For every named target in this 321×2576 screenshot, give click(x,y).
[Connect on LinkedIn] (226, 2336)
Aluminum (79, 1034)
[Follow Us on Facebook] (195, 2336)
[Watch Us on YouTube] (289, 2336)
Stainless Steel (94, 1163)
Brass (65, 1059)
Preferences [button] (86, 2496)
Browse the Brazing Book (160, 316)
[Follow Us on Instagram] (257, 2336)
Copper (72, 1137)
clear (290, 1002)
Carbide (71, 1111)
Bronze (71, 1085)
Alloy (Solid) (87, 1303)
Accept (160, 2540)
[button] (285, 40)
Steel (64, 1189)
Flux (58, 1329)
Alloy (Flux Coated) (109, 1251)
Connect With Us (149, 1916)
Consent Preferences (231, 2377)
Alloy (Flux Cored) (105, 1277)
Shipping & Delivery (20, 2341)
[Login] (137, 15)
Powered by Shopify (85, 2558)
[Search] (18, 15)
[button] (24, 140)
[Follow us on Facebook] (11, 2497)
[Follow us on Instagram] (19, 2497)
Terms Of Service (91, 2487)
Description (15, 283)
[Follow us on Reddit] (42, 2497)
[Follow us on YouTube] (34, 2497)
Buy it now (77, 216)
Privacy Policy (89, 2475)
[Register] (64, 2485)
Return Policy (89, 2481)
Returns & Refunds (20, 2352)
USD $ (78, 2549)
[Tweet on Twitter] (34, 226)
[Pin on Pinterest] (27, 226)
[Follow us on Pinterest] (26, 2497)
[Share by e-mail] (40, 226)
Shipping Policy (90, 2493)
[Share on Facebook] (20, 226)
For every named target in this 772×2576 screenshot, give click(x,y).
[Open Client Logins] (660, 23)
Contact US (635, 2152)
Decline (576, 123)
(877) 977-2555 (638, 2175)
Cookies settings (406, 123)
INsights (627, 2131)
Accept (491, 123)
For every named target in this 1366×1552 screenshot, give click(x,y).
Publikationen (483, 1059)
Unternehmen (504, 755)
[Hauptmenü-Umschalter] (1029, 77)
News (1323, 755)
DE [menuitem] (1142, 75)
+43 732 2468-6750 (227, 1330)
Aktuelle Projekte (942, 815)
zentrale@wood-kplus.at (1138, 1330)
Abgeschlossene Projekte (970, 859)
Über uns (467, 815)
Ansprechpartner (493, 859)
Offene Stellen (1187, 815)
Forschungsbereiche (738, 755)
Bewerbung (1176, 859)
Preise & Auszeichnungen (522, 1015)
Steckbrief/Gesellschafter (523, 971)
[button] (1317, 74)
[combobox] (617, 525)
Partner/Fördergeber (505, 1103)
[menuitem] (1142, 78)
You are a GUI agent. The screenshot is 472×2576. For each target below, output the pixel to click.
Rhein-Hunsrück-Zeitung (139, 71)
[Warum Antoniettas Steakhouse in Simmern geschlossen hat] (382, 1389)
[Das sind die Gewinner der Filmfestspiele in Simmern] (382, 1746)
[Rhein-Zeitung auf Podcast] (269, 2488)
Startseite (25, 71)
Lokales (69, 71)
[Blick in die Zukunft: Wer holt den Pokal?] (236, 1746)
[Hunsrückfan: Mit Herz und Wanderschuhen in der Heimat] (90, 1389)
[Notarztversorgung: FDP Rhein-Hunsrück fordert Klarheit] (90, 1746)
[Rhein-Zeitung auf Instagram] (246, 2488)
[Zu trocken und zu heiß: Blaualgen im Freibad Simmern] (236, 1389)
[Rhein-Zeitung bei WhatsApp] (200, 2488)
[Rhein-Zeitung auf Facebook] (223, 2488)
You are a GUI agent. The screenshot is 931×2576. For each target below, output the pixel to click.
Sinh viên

####################

The problem:
Only lines holding the word "give" belong in the answer; copy all of them from the records.

Solved exercise:
For every named target in this 321×2576 screenshot, give click(x,y).
For every named target in this 772×2576 screenshot, give click(x,y).
For every named target in this 1366×1552 screenshot, give click(x,y).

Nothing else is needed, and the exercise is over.